Aug 11, 2015

The Multi-Culpability for Poor Quality K-12 Education in Minnesota and the United States

Many people and institutions are culpable with regard to the poor quality of K-12 education in the United States, very much including the incarnation of that beast in Minneapolis, Minnesota. For conditions are the same in central school districts across the nation, especially those serving students living at the urban core.


Among those culpable are the following institutions and people:


1) Universities >>>>> Departments, colleges, and schools of education are cash cows for institutions of would-be higher learning. Many folk campus-wide know that education professors are academic light-weights rendering atrocious teacher training to prospective teachers. But no one raises a voice for a multiplicity of reasons.


These reasons include the financial boon to the university for the tuition paid by students who are effectively buying their certification--- and, in application of salt to the wound, then buy advanced degrees in education unworthy of the appellations, “master’s” and “doctorates.” The latter not only secure pathways to higher pay in the degraded “step and lane” system, they also give the needed professional boost to those aspiring to administrative positions.

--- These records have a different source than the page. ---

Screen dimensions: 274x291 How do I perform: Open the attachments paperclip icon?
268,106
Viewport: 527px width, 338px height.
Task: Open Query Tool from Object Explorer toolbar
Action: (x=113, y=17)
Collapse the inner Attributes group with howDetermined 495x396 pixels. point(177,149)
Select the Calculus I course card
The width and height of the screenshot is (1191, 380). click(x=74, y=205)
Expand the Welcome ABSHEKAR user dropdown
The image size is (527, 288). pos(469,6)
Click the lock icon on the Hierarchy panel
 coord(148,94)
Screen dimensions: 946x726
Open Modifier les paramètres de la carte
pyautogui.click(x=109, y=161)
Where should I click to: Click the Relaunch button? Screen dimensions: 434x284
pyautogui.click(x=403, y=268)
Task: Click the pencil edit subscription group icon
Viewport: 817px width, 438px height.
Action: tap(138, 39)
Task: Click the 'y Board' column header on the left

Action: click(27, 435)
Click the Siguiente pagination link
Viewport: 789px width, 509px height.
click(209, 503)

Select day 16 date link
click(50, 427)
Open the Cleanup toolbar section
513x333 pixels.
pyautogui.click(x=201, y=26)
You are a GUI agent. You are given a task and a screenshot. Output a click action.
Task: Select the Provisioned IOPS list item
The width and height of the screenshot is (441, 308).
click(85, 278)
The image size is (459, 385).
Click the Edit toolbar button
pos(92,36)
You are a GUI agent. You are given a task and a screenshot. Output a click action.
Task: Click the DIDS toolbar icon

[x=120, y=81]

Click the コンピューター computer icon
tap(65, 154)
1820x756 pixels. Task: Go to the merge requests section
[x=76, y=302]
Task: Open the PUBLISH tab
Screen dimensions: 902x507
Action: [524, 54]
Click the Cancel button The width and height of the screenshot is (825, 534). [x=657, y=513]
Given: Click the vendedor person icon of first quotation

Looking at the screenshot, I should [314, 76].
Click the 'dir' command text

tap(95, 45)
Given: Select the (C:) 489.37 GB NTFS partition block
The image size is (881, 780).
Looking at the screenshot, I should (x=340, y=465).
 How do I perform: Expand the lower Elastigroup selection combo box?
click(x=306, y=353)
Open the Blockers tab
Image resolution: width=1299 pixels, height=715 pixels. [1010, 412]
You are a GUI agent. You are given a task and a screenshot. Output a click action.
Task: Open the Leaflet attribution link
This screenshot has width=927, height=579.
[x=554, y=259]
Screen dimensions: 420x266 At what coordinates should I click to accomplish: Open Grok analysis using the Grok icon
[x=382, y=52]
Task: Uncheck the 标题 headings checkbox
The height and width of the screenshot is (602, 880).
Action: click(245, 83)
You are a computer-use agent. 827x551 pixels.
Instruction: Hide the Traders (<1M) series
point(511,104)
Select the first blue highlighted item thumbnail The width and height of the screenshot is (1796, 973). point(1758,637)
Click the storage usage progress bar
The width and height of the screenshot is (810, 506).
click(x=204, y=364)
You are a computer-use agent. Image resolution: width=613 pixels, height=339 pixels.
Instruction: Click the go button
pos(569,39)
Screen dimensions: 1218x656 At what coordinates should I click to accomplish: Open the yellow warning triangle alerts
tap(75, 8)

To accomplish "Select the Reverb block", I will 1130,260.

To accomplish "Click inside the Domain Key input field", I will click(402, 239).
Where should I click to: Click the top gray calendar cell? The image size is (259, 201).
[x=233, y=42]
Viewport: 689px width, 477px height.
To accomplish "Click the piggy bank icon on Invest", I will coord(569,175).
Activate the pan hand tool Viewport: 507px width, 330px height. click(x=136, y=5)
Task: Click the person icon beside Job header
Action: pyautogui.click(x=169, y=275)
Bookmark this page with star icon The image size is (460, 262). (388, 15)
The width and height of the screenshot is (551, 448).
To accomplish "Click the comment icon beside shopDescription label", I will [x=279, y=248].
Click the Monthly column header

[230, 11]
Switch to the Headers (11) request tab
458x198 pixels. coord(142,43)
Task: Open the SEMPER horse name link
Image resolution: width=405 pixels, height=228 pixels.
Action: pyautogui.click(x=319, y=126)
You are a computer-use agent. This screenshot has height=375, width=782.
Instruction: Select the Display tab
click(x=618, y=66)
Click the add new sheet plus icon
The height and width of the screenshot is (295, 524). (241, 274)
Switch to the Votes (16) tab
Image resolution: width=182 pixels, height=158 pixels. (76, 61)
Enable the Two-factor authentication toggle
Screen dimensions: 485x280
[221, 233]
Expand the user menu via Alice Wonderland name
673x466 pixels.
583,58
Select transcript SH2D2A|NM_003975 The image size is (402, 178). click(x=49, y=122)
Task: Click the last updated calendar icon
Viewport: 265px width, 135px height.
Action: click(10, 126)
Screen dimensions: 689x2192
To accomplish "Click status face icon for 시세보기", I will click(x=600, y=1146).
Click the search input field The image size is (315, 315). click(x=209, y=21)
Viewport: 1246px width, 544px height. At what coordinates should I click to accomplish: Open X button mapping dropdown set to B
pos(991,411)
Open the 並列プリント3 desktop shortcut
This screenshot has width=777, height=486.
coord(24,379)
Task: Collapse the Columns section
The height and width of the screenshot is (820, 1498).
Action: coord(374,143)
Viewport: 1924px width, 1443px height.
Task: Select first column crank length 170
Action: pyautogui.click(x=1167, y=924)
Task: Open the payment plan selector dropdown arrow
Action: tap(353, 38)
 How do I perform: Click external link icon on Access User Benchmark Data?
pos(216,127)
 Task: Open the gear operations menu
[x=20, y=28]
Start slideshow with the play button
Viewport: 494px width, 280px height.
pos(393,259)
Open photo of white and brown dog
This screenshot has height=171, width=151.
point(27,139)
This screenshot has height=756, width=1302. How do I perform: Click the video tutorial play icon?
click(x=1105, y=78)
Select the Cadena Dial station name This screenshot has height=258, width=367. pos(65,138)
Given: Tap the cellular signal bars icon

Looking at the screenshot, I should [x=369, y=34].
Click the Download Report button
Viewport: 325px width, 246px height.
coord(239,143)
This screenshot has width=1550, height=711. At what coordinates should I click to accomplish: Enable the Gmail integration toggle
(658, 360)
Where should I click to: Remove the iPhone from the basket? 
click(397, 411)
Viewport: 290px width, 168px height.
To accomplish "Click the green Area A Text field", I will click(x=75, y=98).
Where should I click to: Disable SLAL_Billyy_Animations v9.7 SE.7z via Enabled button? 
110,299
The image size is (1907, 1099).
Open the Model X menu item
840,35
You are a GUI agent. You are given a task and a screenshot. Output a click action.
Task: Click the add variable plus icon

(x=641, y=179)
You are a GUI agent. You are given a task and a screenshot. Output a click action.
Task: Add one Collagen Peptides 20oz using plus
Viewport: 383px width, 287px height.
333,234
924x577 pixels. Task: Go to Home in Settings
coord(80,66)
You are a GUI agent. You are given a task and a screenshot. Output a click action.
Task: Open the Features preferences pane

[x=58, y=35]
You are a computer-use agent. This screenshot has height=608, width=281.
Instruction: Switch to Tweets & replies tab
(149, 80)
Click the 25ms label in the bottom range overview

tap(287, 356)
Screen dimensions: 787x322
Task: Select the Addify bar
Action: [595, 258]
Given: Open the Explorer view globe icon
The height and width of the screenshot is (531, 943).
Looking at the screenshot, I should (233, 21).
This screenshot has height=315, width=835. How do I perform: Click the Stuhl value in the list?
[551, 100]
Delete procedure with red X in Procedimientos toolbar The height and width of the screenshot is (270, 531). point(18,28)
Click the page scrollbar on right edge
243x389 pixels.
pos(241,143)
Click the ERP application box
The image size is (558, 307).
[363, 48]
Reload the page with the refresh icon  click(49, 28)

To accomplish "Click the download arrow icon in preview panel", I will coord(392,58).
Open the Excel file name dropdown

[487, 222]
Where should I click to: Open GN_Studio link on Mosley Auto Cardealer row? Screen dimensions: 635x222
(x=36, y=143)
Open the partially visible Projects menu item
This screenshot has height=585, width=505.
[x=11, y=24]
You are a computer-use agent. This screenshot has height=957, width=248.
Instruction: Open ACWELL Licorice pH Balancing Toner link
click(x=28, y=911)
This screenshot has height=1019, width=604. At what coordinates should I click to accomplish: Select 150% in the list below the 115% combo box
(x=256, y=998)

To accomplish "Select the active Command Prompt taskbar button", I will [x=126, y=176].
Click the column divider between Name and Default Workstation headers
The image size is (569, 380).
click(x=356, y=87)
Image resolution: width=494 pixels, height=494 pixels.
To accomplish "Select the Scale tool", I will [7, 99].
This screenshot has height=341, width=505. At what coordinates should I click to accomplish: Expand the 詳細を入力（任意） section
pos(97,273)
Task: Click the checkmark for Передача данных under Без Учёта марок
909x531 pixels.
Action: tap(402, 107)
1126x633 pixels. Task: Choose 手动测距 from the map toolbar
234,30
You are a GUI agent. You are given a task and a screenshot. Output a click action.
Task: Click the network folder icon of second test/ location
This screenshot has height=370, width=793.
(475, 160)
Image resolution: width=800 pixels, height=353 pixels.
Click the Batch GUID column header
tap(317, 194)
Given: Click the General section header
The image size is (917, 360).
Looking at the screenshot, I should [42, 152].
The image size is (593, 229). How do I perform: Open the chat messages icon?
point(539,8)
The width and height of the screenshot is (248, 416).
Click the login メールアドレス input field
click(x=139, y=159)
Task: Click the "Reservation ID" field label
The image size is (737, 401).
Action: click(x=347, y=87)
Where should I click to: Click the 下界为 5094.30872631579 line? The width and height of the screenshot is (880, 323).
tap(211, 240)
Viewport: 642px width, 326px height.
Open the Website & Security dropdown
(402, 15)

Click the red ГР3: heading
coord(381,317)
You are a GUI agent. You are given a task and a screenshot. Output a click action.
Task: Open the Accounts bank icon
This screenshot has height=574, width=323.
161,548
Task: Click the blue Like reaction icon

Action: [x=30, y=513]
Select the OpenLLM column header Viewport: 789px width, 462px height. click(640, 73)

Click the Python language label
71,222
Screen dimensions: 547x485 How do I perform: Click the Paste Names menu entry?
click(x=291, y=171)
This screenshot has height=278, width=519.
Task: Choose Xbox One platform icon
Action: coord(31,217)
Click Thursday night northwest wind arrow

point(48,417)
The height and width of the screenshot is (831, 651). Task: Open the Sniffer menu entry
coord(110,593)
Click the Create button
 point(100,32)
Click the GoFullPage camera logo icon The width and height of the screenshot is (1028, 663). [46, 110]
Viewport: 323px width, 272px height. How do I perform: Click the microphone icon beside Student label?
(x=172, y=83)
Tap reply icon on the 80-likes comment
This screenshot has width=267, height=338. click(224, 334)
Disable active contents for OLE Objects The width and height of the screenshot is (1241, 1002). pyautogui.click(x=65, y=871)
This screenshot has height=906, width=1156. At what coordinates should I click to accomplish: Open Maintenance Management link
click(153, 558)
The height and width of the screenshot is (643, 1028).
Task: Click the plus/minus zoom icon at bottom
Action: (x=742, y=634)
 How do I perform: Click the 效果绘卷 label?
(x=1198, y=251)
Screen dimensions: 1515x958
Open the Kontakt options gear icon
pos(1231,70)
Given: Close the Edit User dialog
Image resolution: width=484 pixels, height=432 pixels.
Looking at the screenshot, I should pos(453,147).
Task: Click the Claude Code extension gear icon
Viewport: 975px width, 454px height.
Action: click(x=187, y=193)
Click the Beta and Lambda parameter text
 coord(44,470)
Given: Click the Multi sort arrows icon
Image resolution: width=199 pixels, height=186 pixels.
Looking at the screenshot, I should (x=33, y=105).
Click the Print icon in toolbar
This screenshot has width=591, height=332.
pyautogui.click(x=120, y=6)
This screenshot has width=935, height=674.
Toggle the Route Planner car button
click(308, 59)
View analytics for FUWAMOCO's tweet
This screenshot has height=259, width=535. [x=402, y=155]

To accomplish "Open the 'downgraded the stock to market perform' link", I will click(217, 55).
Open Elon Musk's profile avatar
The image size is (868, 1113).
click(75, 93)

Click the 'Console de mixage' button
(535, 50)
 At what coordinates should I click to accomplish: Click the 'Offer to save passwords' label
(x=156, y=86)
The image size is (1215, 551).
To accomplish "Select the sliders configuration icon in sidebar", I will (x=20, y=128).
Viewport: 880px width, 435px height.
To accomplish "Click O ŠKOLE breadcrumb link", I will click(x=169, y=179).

Also, university professors are smugly hypocritical with regard to K-12 education and the teachers who dwell therein. Most university professors do not have very clear notions of what constitutes an excellent education broadly construed, so they’re in a poor position to weigh in on pertinent matters. Yet they regard themselves as superior to those they obnoxiously dub, “schoolteachers.” Having a low level of understanding that knowledge, imparted for broad and deep internalization, is the essence of education--- university professors frequently sign off on the shibboleths of “critical thinking” and “lifelong learning.”


These same professorial hypocrites nevertheless love to rail about how students arrive to them math-deprived, reading-challenged, writing-deficient, and ignorant of all manner of subjects.


With regard to K-12 matters, there is hypocrisy and false hubris everywhere one turns in university departments and offices.


2) Churches and do-gooders


Churches collect a lot of money from church-folk, but very little of it goes to address the deepest needs of our own society. A lot it goes to church administration and then to select missionary efforts and to hot-topic international relief efforts. I am perpetually attune to the labor and funding that can be generated when hurricanes or famine strike far, far away--- but so little is done for needy people who may live either down the street or just a few feet away as the bird flies (say, across the Walker Art Museum from Lowry Hill, toward North Minneapolis).


And inasmuch as the overhaul of K-12 education is the paramount societal imperative of our time, church-folk give bare smidgeons of money and elbow grease to any activity that would ever produce the necessary transformation.


3) Politicians and the citizens who elect them


Politicians time after time use education issues to promote their own career aspirations.


But Democrats are bought and paid for by the American Federation of Teachers (AFT) or the National Education Association (NEA)--- affiliations combined in Minnesota as Education Minnesota.


And Republicans are wildly inconsistent and chronically confused--- at one stage, for example, presenting themselves as supporters of No Child Left Behind and tough standards, then turning on that very program with the assertion of intrusive government.


And citizens clearly are variously selfish and muddled in their own views. Abused themselves in most instances by horrid public schools, they themselves are ill-educated and in no position to offer any instructive counsel on K-12 education. Yet these same citizens will weigh in on matters particularly pertinent to their own children, or arrogate to themselves an ability to run charter schools that they do not have.


Culpability for the atrocity that is K-12 education in Minnesota and in the United States is multiple.


If you are genuinely concerned about K-12 education and are seeking to find the source of its difficulty, take another look in that mirror.